Porém, por um bom tempo guiei a tal da mobilete (ou cinquentinha) até que um belo dia, não sei no que deu no meu pai naquela época, apareceu com uma moto Honda ML125 vermelha. Daí foi que meu irmão, dois anos mais velho que eu, resolveu tirar carta de moto também, pois se pegassem meu irmão sem carta, bronca do meu pai seria pouco.

Quando tirei minha habilitação (carro e moto), passei quase seis anos guiando moto e quase nunca pegando a camioneta da família. Mesmo com meu mais de metro e meio de altura, eu achava, perdão da palavra, um saco. A tal da camioneta quem mais guiava era minha prima que tinha a mesma idade que eu, mas não era por isso que eu não guiava tanto o que realmente precisava. A dita camioneta era direção hidraúlica, e pra virar, era preciso depositar tudo o que restava de sua força pra isso. Ou fazer musculação.

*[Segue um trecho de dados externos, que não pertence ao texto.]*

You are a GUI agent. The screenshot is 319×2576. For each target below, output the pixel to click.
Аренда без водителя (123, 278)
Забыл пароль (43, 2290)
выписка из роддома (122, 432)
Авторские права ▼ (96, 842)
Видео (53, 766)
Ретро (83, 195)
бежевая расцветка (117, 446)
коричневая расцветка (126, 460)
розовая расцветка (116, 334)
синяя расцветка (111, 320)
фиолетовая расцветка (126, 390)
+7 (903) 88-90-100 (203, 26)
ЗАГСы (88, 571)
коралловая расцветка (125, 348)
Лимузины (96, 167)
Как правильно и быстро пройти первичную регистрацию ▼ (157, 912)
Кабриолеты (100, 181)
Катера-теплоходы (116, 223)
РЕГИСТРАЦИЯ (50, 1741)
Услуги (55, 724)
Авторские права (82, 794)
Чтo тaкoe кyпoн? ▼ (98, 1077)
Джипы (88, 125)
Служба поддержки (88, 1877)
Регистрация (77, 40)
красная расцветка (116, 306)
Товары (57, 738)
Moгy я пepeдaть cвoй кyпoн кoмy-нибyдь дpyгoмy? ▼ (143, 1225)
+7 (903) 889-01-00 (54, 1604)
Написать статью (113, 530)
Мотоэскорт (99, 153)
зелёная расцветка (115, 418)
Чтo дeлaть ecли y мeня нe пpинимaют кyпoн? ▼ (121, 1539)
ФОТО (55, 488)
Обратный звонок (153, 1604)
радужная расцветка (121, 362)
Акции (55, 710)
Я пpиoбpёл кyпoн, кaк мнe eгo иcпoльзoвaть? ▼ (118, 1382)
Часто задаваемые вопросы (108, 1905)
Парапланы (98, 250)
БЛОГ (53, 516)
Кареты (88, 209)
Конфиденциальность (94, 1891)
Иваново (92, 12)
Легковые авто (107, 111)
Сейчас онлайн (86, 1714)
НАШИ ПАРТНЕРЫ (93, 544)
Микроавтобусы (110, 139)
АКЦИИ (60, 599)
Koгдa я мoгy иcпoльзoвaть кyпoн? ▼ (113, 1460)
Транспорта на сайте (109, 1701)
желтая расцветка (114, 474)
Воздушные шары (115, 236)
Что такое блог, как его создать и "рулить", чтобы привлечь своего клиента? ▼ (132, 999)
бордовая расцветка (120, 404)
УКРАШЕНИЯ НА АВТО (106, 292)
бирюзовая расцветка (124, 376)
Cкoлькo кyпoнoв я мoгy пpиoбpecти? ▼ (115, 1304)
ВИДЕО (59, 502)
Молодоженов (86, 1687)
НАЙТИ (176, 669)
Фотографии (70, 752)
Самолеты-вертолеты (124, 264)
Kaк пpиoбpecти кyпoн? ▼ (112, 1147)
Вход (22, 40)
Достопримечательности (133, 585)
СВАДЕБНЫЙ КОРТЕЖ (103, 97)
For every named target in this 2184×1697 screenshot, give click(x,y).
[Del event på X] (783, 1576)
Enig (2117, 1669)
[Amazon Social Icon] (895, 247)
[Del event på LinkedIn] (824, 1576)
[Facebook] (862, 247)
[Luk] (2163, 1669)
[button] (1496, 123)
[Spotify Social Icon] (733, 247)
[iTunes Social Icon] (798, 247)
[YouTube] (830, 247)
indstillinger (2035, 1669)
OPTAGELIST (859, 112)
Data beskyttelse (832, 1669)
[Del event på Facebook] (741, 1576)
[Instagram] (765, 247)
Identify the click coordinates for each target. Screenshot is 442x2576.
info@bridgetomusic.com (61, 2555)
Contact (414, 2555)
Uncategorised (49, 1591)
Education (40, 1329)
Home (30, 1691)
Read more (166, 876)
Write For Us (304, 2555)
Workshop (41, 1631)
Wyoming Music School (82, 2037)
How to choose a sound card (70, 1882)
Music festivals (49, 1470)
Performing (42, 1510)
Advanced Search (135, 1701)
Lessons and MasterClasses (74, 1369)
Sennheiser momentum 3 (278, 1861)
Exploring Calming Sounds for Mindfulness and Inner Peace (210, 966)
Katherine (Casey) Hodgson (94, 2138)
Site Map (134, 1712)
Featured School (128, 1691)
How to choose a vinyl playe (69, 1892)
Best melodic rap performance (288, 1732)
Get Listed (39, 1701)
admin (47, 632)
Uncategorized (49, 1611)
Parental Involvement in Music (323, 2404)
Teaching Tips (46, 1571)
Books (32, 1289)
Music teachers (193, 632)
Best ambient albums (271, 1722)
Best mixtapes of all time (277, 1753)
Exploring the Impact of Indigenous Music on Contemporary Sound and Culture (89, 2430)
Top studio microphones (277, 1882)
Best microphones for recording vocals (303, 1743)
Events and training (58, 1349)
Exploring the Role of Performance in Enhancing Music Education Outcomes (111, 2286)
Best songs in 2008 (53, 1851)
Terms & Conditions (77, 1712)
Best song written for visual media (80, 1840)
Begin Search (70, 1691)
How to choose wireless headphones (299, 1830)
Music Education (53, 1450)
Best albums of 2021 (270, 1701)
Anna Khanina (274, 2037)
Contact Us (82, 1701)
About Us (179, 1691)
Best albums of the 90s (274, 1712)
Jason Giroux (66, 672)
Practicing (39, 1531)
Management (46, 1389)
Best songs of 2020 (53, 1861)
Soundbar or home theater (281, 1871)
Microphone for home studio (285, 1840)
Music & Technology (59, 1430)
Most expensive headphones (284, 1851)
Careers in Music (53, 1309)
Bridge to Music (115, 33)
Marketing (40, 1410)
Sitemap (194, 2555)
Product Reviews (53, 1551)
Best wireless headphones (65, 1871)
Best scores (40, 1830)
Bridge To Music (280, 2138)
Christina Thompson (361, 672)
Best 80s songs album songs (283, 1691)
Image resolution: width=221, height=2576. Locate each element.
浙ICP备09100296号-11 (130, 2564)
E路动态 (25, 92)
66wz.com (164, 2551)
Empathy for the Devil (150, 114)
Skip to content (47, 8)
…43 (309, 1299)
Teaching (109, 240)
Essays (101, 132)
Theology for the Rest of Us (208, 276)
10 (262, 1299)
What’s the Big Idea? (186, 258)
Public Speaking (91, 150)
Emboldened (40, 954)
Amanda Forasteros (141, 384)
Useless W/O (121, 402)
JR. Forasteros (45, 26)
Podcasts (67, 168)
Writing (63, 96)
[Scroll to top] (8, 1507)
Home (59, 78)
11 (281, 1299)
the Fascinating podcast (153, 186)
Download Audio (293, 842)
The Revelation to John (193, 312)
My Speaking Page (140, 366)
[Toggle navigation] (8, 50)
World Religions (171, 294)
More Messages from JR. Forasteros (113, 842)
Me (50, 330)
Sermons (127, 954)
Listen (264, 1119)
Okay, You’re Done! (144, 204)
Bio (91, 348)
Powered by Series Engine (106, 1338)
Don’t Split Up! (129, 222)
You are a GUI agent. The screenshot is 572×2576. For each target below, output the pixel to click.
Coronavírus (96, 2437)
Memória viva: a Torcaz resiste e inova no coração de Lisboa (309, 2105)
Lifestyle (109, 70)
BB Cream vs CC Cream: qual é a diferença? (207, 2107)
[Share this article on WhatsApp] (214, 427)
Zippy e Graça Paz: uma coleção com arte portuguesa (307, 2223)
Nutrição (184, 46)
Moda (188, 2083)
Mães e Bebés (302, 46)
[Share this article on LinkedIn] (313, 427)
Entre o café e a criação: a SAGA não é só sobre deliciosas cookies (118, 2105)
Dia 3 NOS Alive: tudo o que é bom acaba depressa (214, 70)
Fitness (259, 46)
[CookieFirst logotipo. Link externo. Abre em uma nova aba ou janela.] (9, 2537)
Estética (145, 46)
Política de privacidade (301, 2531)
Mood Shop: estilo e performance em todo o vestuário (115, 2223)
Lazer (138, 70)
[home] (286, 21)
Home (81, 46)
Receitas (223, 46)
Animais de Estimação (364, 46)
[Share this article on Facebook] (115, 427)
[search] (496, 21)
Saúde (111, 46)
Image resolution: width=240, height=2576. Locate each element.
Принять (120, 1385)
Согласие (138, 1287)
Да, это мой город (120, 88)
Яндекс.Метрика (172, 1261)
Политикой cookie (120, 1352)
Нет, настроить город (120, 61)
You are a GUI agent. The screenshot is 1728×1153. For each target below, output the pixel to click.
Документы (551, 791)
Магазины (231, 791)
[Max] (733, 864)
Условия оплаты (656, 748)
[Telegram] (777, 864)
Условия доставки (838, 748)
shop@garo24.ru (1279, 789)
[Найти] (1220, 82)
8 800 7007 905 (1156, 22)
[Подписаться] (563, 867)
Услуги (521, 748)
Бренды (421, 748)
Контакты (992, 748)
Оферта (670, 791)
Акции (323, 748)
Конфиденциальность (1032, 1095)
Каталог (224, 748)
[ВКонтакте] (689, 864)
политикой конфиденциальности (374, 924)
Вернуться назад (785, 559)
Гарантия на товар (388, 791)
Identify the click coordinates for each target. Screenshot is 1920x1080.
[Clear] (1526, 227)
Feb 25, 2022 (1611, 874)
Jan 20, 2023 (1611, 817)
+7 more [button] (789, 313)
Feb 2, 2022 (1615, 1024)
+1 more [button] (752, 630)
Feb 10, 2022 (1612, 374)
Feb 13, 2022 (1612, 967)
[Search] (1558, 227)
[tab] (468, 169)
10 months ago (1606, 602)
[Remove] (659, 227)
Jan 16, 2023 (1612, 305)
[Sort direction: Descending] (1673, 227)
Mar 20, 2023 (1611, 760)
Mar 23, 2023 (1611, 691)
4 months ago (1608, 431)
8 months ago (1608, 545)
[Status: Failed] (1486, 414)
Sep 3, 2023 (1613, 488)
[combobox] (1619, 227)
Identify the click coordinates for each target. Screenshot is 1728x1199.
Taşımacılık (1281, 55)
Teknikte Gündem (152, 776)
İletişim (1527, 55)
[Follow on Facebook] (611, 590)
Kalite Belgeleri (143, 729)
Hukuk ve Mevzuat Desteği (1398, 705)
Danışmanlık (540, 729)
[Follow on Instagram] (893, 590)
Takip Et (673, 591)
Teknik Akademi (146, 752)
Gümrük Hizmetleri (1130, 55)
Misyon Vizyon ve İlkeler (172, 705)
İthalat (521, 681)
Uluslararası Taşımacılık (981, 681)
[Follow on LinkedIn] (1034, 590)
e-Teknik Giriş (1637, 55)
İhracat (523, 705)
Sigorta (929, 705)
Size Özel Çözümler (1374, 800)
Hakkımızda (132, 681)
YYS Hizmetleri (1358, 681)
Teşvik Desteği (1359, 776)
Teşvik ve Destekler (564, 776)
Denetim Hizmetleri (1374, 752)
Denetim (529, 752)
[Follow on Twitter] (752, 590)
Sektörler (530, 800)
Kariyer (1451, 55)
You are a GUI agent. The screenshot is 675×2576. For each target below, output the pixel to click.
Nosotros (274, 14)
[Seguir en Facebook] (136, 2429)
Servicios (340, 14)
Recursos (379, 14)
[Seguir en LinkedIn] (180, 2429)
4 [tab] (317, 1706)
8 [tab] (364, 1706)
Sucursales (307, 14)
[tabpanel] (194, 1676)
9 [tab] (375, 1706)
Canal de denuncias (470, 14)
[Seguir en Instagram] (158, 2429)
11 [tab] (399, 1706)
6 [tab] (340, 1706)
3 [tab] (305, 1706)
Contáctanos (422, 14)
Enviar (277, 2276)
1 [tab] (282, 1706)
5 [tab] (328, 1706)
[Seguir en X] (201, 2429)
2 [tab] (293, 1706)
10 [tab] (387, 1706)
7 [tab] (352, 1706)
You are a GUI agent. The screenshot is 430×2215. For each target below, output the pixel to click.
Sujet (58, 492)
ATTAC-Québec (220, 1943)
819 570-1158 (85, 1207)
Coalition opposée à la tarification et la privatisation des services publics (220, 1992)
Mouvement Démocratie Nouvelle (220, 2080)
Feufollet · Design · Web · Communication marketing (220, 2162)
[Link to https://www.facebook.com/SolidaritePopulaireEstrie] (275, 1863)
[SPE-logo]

Após a aposentadoria da família, meu pai, na divisão dos bens da sociedade que tinha com os meus tios (ou irmãos dele, como queiram interpretar), resolveu comprar um carrinho popular, mais conhecido como Gol 1000. Branco, porque meu pai falou que era mais em conta e ainda por cima, se conheço bem ele, deve ter chorado pacas pro vendedor da concessionária fazer desconto porque meu pai iria pagar em dinheiro vivo e à vista, só pode.

O carro era uma maravilha, mas para subir as ladeiras das ruas da cidade onde morava, se não pegasse velocidade, o carro poderia morrer na subida. E olha que não estou exagerando - tem uma rua na minha cidade que até hoje, quem eu conheço, não sobe se não acelerar. Eis a desvantagem de um carro 1.0 - na cidade até que anda legal, mas na estrada...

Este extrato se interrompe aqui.